◆ RECORDS FOR THE EXERCISE:

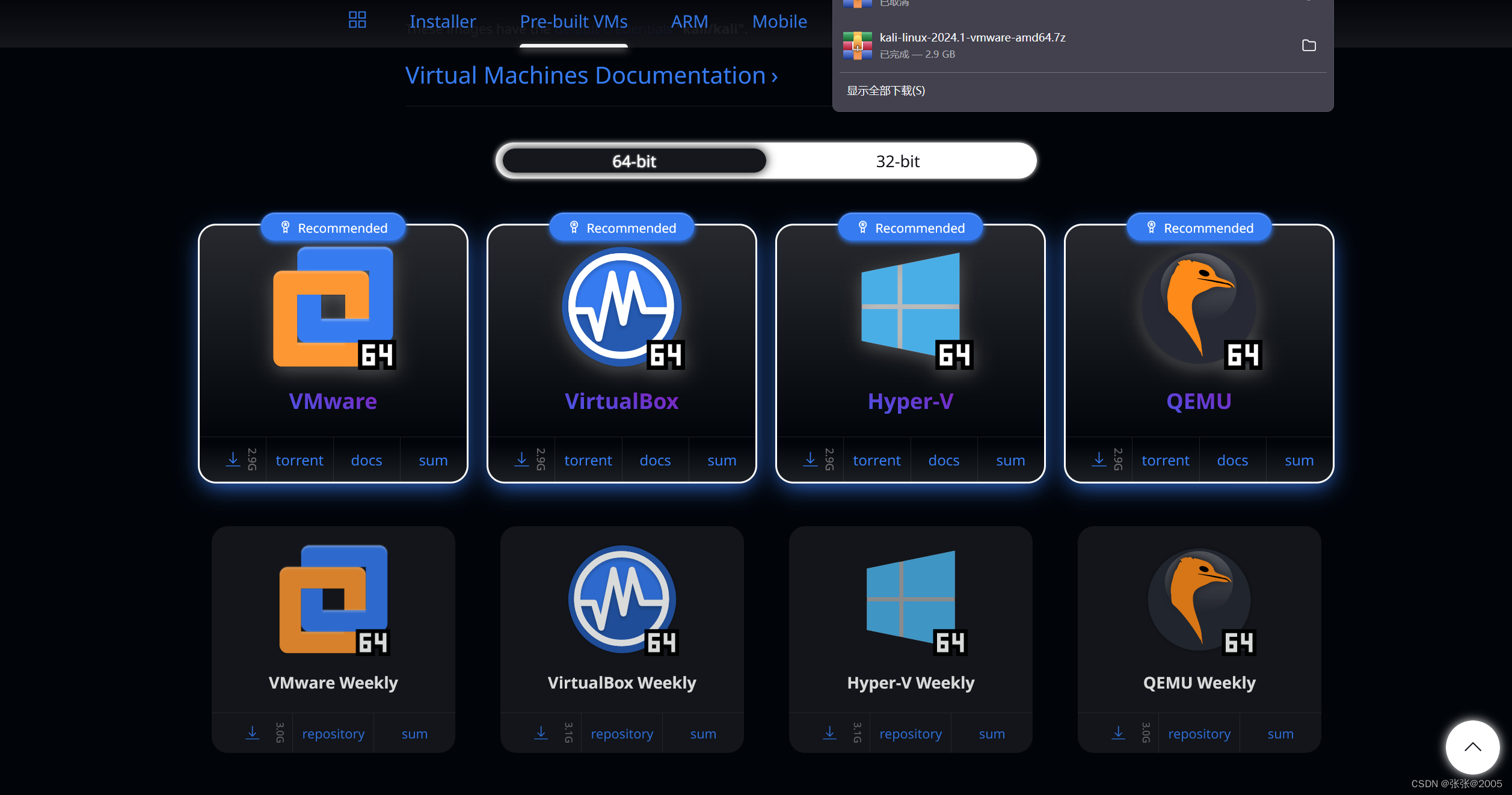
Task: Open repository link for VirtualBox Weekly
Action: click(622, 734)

...

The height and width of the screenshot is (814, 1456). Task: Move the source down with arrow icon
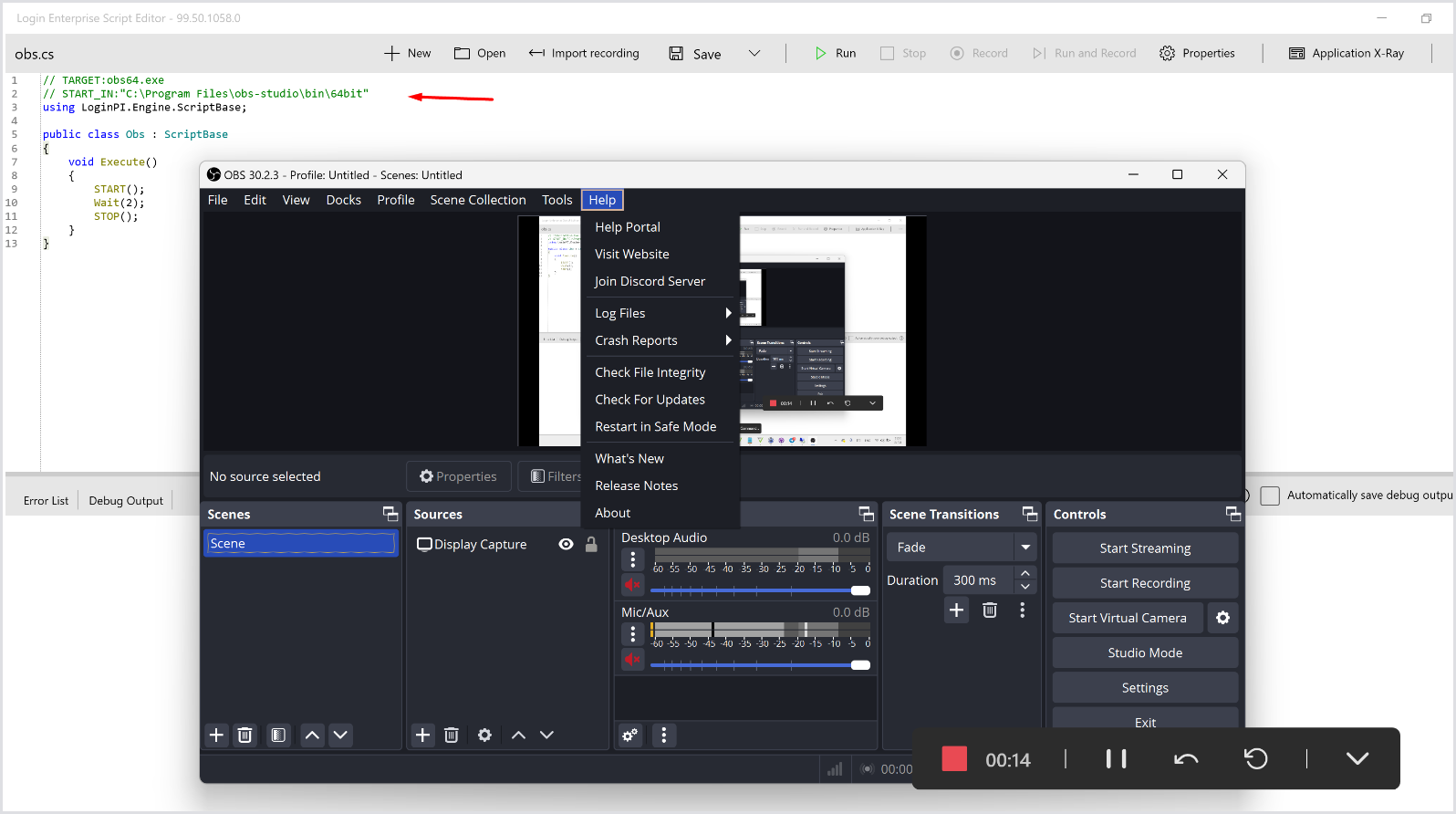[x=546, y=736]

* * *

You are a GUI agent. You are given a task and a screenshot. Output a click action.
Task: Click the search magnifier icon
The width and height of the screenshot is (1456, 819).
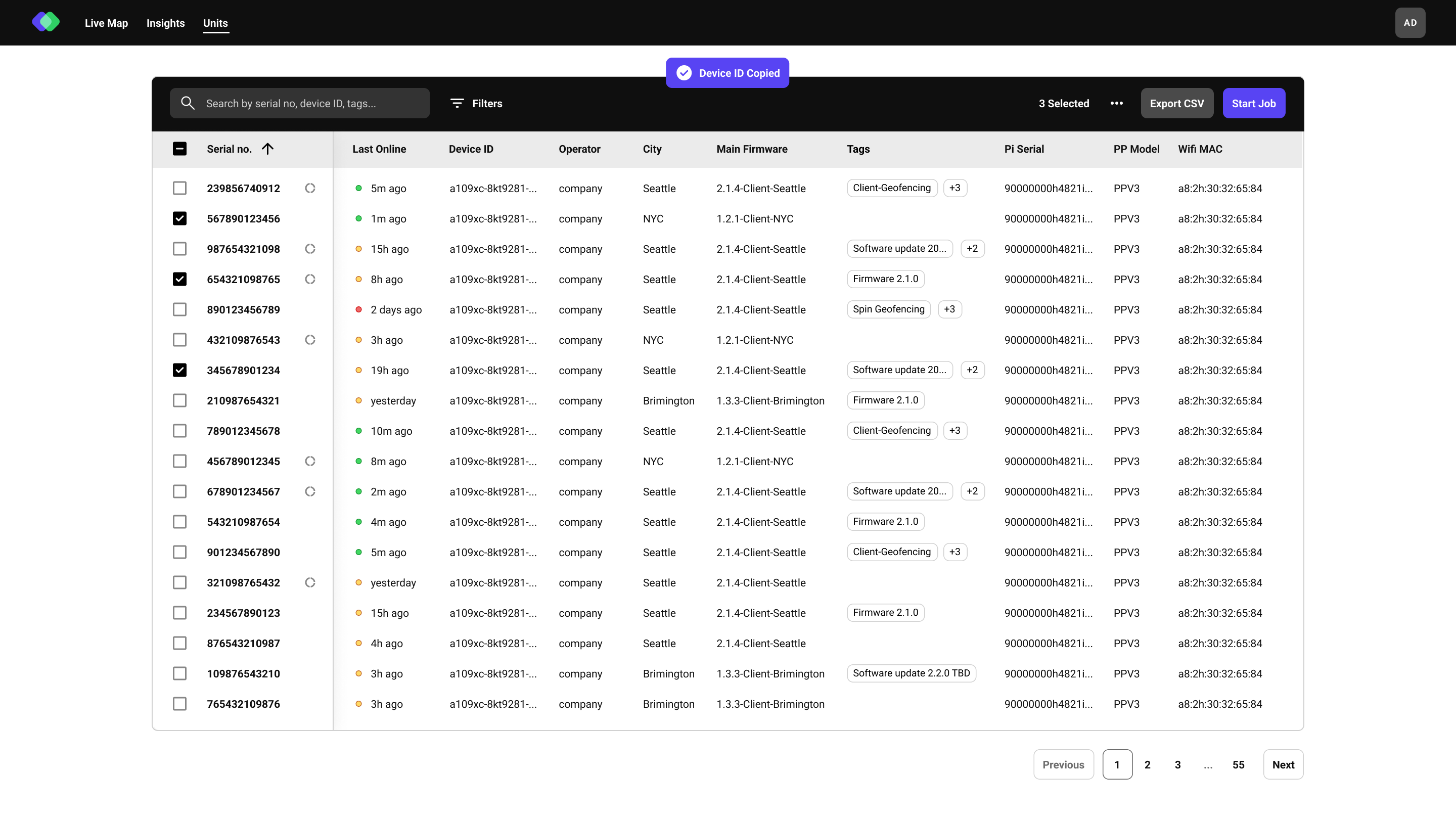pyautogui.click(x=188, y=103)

◆ PROBLEM DESCRIPTION: Write out, word for word, the stretch from the line containing "You are a GUI" through the line containing "pyautogui.click(x=188, y=103)". Leave the pictures out of your answer.

◆ EXERCISE ANSWER:
You are a GUI agent. You are given a task and a screenshot. Output a click action.
Task: Click the search magnifier icon
The width and height of the screenshot is (1456, 819).
pyautogui.click(x=188, y=103)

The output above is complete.